Oil Titans Meeting in Houston After Two-Year Price War

Oil Titans Meeting in Houston After Two-Year Price WarOil Titans Meeting in Houston After Two-Year Price War

The biggest names in the oil world come together this week for the largest industry gathering since the end of a two-year price war that pitted Middle East exporters against the firms that drove the shale energy revolution in the United States.

All of the principals — the Saudis, other Persian Gulf producers, Russians, Brazilians, Mexicans, big oil and US shale drillers — will meet in Houston starting Monday, on panels, at dinners and in the hallways of the annual CERAWeek energy conference, sponsored by IHS Markit, a global financial information and analytics company, Reuters reported.

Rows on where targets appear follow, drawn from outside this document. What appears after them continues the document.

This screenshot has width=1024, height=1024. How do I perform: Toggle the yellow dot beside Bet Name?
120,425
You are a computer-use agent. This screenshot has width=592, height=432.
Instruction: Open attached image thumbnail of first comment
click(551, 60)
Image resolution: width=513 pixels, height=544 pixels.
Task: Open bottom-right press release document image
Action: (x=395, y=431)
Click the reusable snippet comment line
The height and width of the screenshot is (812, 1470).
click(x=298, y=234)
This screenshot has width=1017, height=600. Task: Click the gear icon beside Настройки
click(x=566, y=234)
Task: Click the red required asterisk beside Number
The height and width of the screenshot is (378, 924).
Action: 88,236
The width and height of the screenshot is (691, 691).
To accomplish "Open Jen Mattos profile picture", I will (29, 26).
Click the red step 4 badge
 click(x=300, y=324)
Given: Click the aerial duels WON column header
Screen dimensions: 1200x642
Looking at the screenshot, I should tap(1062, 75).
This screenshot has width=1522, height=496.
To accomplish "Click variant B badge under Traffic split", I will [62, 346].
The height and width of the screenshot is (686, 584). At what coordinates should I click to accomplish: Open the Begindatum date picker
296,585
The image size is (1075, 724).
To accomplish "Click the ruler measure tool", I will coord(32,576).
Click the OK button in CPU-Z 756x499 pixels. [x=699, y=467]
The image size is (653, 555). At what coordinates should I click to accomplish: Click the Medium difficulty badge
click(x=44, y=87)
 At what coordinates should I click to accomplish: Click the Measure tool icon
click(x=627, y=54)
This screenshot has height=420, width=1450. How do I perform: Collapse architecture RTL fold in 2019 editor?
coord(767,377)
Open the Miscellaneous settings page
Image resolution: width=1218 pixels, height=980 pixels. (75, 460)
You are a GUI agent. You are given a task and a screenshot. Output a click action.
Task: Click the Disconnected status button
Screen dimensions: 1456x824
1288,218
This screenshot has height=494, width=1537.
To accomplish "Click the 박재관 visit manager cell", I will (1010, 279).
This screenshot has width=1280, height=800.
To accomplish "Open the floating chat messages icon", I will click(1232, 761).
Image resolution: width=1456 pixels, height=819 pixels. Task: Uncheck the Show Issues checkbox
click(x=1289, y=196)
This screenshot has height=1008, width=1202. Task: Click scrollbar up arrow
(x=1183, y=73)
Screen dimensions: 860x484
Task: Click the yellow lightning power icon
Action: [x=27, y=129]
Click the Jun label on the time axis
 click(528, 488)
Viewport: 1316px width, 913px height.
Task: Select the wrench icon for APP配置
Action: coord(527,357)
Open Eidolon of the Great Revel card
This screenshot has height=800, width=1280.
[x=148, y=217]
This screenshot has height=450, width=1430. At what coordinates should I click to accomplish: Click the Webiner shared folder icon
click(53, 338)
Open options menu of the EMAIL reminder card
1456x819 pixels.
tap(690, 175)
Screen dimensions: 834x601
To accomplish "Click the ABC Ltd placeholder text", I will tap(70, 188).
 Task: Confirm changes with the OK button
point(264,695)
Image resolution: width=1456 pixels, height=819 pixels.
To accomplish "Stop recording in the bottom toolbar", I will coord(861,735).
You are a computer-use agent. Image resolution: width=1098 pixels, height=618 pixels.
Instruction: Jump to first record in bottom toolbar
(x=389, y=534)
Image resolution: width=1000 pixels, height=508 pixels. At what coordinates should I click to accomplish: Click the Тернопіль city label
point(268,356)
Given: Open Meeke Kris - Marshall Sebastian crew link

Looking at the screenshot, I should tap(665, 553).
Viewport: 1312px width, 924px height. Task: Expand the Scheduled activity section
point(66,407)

When OPEC in November joined with several non-OPEC producers to agree to a historic cut in output, the group called time on a fight for market share that drove oil prices to a 12-year low and many shale producers to the wall.

Oil prices are about 70% higher than they were the last time oil ministers and the chief executives of Big Oil met in Houston a year ago at CERAWeek, the largest annual industry meeting in the Americas.

The ebullience as both sides enjoy higher revenues will be a welcome relief from the gloom of a year ago, near the depths of the price war.

"The oil market has been rebalancing and the powerful forces of supply and demand have been working," said Dan Yergin, vice chairman of conference organizer IHS Markit and a Pulitzer Prize-winning oil historian. "The mood will be different this year."

OPEC's November deal, the prospects for its continuation and rosier investment prospects for the industry will dominate the discussions, with state-run producers and Big Oil both positioning themselves for an upturn in the notoriously cyclical business.

Twice as many OPEC ministers as a year ago - plus Russia and India's top energy officials - will be in the capital of the US energy industry.

The meeting, however, will not be without simmering tension between US oil producers and OPEC. One of the biggest questions in the oil market is how quickly and how much shale producers will boost output. A sharp rise from the US shale patch could undo the Saudi-led deal to reduce the global oil glut.

Oil's resurgence is not confined to America. Already this year, Total and BP have launched multi-billion dollar deals to expand in Brazil and Mauritania, respectively. Better prices could stir a new round of merger activity, according to some analysts.